Set task => Put the entries from the line with "You are a GUI" up to and including the line with "coord(1020,420)" into a two-column CSV with the headers instruction and response. Give one row per entry, with each field quoted and its line breaks turned into spaces, and leave the pictures out.

** start Records **

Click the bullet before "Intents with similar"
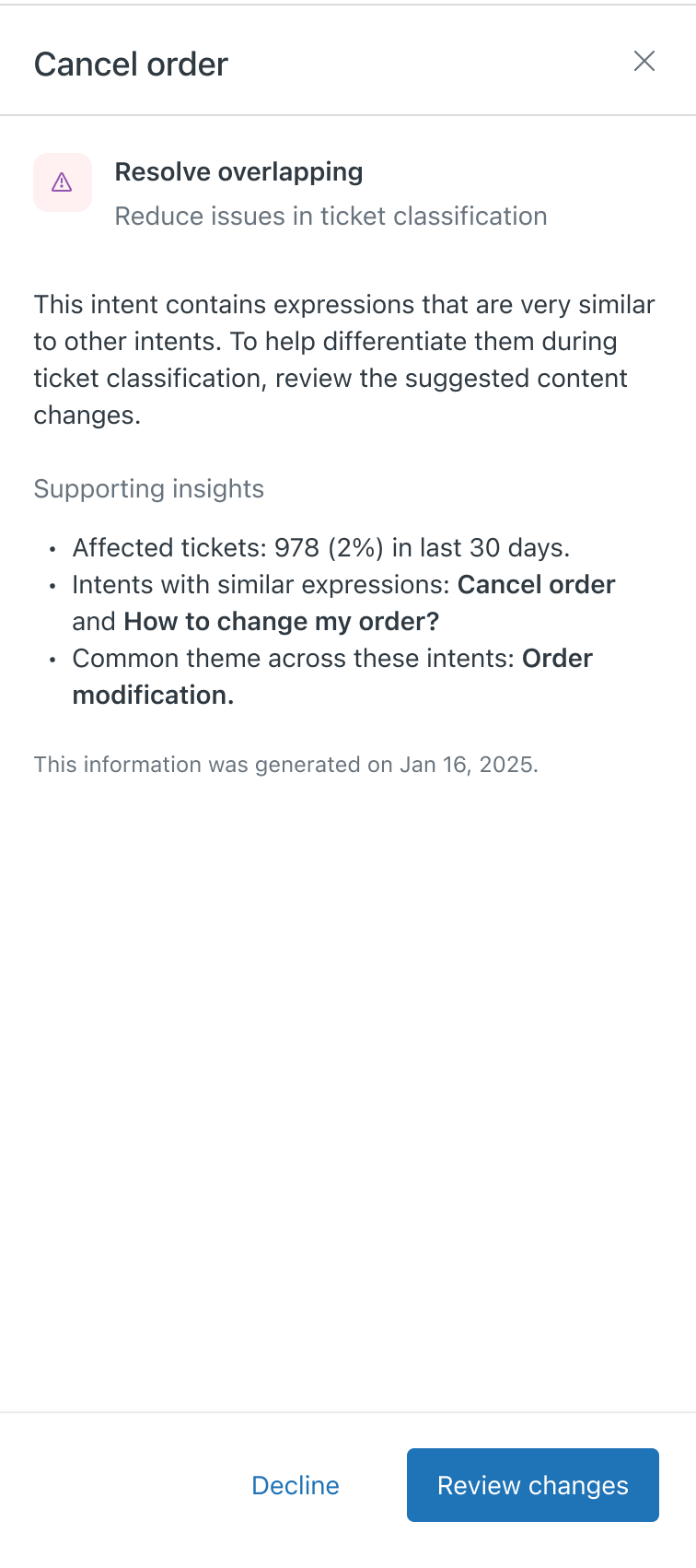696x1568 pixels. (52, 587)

** end Records **
** start Records **

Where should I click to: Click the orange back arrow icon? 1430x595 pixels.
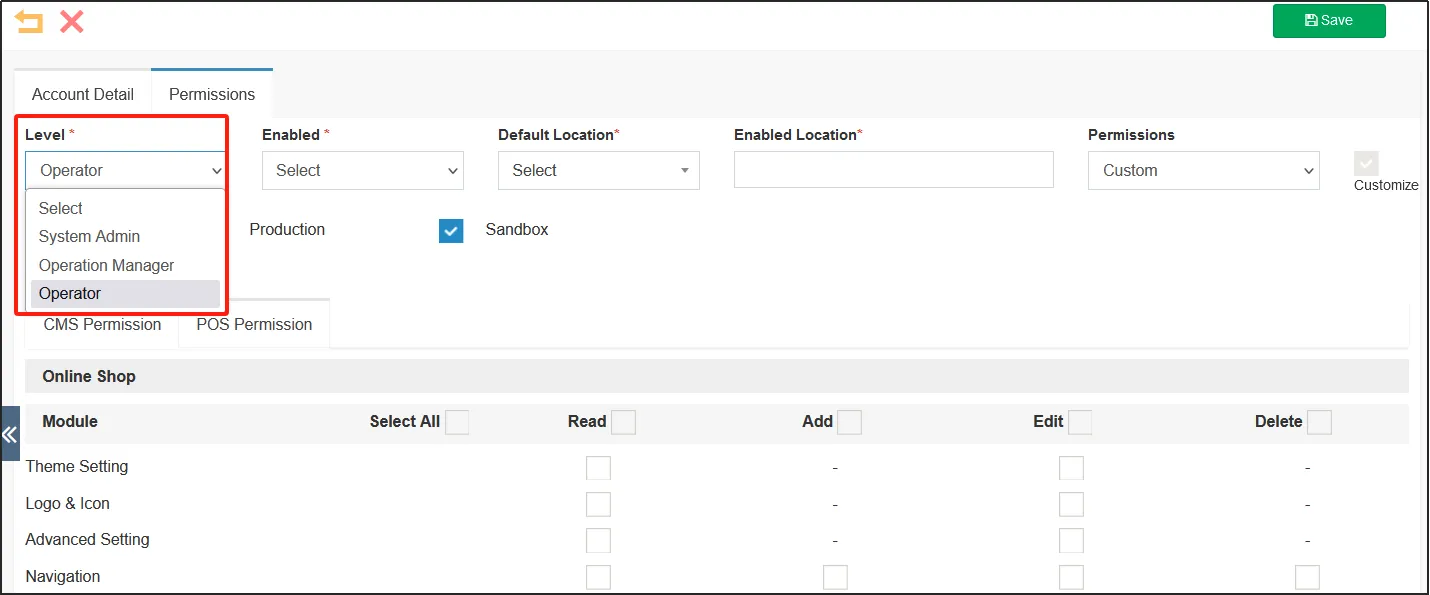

** end Records **
** start Records **

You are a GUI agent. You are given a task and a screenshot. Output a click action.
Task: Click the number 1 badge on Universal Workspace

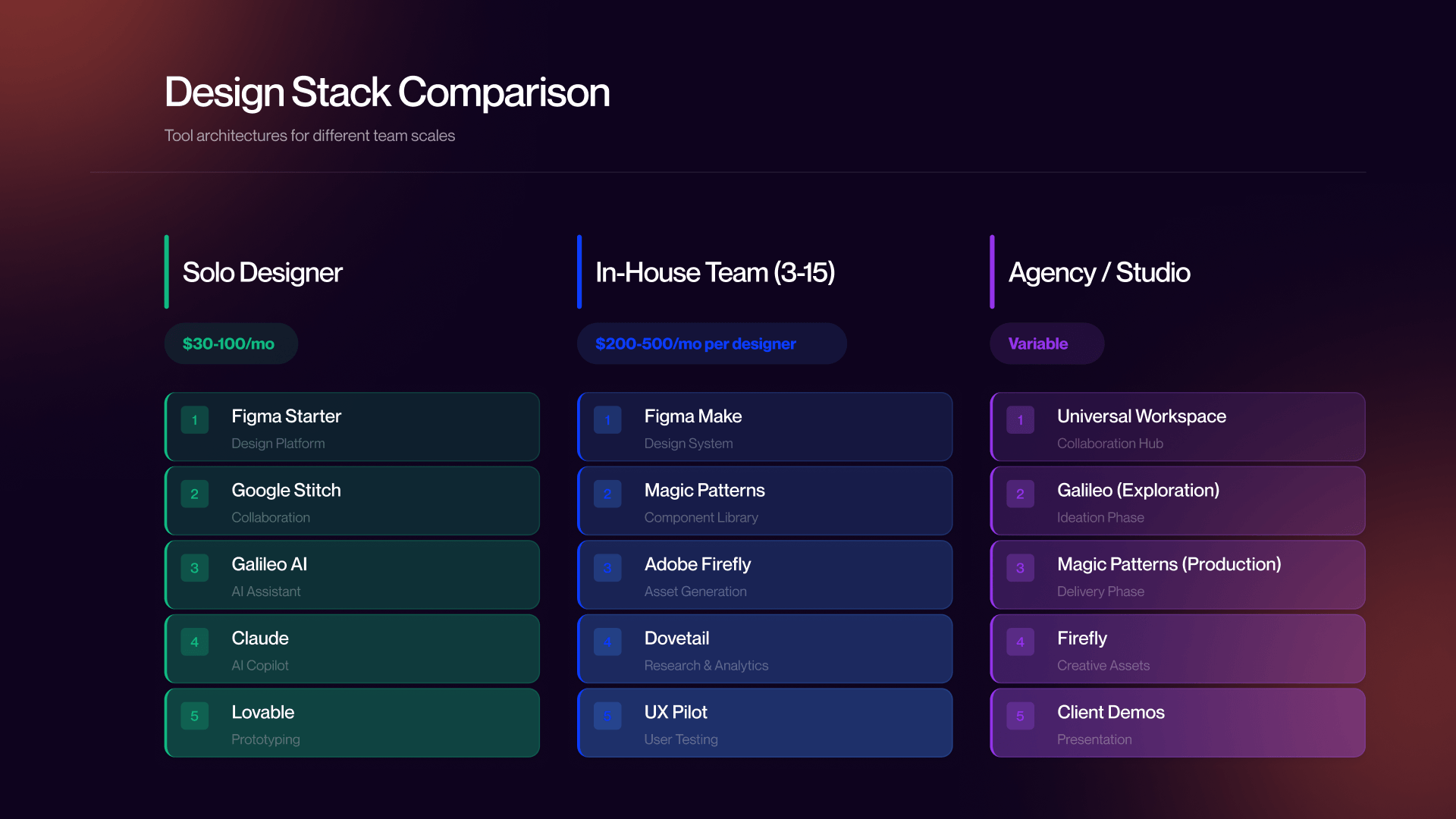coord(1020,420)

** end Records **

The response =>
instruction,response
"You are a GUI agent. You are given a task and a screenshot. Output a click action. Task: Click the number 1 badge on Universal Workspace","coord(1020,420)"